За стопками справочных материалов, мимо секции «Биология» и за углом, где находится секция аудио-видео, стол запихнут в самый дальний угол библиотеки. Именно здесь, как предположила директор Харкорт, плохо воспитанным ученикам лучше всего отбывать наказание, никого не беспокоя. Она не учла тот факт, что никто на самом деле не может видеть, что здесь происходит, или что мистер Джоплин (не родственник Дженис — мы спрашивали) буквально никогда не остается с детьми, за которыми тот должен присматривать. Это, без тени сомнения, худшее место во всей библиотеке, где они могли бы поставить стол для отбывания наказания. Однако это отсутствие надзора со стороны преподавателей Вульф-холла сегодня работает в мою пользу.

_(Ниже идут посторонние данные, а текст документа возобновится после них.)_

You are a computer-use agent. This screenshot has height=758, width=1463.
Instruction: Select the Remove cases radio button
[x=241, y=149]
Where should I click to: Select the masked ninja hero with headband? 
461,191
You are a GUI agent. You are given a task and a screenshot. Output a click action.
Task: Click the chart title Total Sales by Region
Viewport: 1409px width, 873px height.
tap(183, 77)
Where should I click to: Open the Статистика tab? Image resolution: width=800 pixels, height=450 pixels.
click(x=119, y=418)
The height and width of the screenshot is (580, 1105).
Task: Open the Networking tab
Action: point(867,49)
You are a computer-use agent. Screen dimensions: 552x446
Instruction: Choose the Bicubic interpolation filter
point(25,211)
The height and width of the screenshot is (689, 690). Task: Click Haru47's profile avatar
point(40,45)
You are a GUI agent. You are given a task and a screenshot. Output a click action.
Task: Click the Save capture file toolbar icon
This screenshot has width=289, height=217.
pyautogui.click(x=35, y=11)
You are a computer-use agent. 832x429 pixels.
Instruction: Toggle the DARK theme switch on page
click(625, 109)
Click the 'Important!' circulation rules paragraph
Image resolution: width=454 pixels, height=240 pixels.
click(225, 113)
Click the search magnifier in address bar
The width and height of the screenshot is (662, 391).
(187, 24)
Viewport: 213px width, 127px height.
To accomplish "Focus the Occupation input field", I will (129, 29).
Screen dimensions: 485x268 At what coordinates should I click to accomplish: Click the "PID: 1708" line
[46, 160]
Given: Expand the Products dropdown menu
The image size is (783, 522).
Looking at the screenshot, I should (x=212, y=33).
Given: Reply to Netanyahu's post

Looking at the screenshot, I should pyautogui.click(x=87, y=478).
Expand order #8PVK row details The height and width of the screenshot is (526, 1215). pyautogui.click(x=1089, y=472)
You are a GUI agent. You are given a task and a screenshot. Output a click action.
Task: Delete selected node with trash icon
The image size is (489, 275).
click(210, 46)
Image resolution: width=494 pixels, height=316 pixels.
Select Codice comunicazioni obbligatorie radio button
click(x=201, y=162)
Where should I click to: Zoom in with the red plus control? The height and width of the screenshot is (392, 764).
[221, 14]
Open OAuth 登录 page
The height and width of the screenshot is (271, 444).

Дэшил сидит ко мне спиной. Его голова качается вверх и вниз в такт, который слышит только он. Я вижу маленькие белые капсулы в его ушах — что строго запрещено — когда подхожу к столу, вздыхая с облегчением, что Дэш не слышит моего приближения. Мое сердце бьется так сильно, что он, должно быть, чувствует, как гром сотрясает землю у него под ногами. Мне действительно нужно справиться с безумной физической реакцией, которую парень вызывает во мне — я не могу позволить себе разваливаться на куски каждый раз, когда нахожусь в пределах двадцати футов от него.
Я почти у стола.
«Ох, черт, я уже почти у стола. Что, черт возьми, я собираюсь сказать? Что, черт возьми, он собирается сказать?»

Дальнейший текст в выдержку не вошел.